Rate expectations push markets down for the month
Markets were fairly soft all week, but the real action happened just after the European close when Gazprom announced it would not reopen the Nord Stream 1 pipeline, which had been closed for maintenance due to ‘malfunctions’. The market had previously risen after a particularly positive jobs report but ended the week down over 3% in the US while other markets were down around 2%. Some of this heightened volatility can be put down to low liquidity ahead off the US Labour Day long weekend, but it also points to the market’s biggest pain point - a strong US economy has been bad for markets as it implies higher interest rates, but high inflation due to high energy prices is worse still, as it may herald both economic weakness and the higher rates required to reduce inflation. High growth stocks trading on a relatively high price/earnings multiple with a higher proportion of their economic value accruing in the longer run have been particularly sensitive to interest rates this year, and the so-called discount rate effect was very much still the dominant effect last week, as tech stocks such as Apple, Microsoft, Nvidia, Tesla and Amazon all bore the brunt of the selling. An unwelcome irony of this situation was that Gazprom (still in the MSCI All Countries Index) was the single largest positive contributor to stock markets after jumping more than 30% on record profits reported last week. Lukoil, the Russian oil company, was also amongst the strongest contributors, the same week its chairman – who had criticised the Ukraine invasion – ‘fell’ out of a window.
The Australian market was also 3% in the red, mostly due to the large miners which were down around 10% on news of Chinese lockdowns, as well as a relatively disappointing result from Fortescue. Most other sectors were also down, as a generally strong earnings season drew to a close, with forward guidance from companies being notably mute.
That all contributed to a weak August, which had started well but ended with US and European markets down around 5%, and the UK and Australia down by 2%. Japan was the best performer, down by just 1%. Around the middle of the month, the strength of the US economy (and the interest rate levels that this implied) had already weighed on markets, but later in the month it was Jerome Powell’s Jackson Hole speech that confirmed the down trend in markets. The Federal Reserve has now made it very clear that a rate induced recession that ‘the US has to have’ is now very likely, unless there is a dramatic fall in inflation. Given the strength of the US Dollar (typically a harbinger of doom for less developed markets) emerging markets have been remarkably resilient in recent months. Even the embattled Chinese market ended the month in positive territory, while many Latin American markets posted returns in the mid-single digits(Brazil) or double digits (Argentina).

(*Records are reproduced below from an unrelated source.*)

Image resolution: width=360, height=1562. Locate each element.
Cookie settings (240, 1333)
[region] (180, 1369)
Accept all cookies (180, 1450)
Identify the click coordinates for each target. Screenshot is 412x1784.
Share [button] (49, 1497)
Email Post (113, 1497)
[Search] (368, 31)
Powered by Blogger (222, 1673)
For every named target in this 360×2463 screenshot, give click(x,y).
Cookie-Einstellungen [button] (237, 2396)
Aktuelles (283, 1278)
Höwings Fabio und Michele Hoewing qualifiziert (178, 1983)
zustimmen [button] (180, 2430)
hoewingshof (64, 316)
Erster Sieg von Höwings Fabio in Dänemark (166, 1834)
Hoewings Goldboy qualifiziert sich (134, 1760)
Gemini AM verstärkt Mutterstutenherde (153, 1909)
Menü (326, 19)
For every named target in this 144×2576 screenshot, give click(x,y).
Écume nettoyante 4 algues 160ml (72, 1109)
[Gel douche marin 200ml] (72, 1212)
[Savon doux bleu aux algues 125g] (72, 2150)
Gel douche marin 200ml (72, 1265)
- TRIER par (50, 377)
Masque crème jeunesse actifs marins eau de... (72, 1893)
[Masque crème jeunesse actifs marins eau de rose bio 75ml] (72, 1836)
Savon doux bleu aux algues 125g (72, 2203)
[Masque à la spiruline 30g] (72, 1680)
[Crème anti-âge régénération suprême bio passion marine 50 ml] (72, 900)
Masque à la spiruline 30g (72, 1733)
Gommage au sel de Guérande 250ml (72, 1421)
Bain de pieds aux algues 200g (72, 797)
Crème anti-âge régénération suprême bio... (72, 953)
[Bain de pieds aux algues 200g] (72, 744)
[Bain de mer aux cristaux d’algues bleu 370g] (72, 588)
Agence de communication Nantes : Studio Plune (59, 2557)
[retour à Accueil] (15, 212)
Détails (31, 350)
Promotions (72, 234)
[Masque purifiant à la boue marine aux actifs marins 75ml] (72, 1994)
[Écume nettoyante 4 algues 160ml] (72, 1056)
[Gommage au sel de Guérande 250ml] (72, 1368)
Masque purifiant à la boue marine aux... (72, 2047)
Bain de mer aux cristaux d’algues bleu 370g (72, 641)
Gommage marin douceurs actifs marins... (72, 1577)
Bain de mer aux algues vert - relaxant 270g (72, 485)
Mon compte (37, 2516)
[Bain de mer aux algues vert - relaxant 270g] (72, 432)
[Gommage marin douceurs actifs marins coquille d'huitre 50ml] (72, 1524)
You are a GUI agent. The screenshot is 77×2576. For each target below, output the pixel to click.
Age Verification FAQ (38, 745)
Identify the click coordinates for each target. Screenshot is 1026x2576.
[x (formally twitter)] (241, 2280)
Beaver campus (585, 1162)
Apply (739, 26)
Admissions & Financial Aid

As one might expect, with fears of a looming recession and a Fed that is unwilling or now unable to prevent it, credit spreads pushed out further and last week saw a meaningful rise of almost 0.5% in high yield spreads. This capped another bad month for bonds, most of which lost more than normally riskier equities in August. High yield bonds and government bonds both fell by similar amounts(4-5%) because many high yield bonds that carry more credit risk tend to pay floating rate coupons, while most government bonds have fixed coupons and are more sensitive to interest rate changes. This is also why investment veterans of the seventies say that there is nowhere to hide in a stagflationary economy. On a slightly brighter note, most of the diversified bond funds that have become popular in Australia – which tend to be biased to very high quality local floating rate bonds – performed well in August, and many were actually in positive territory.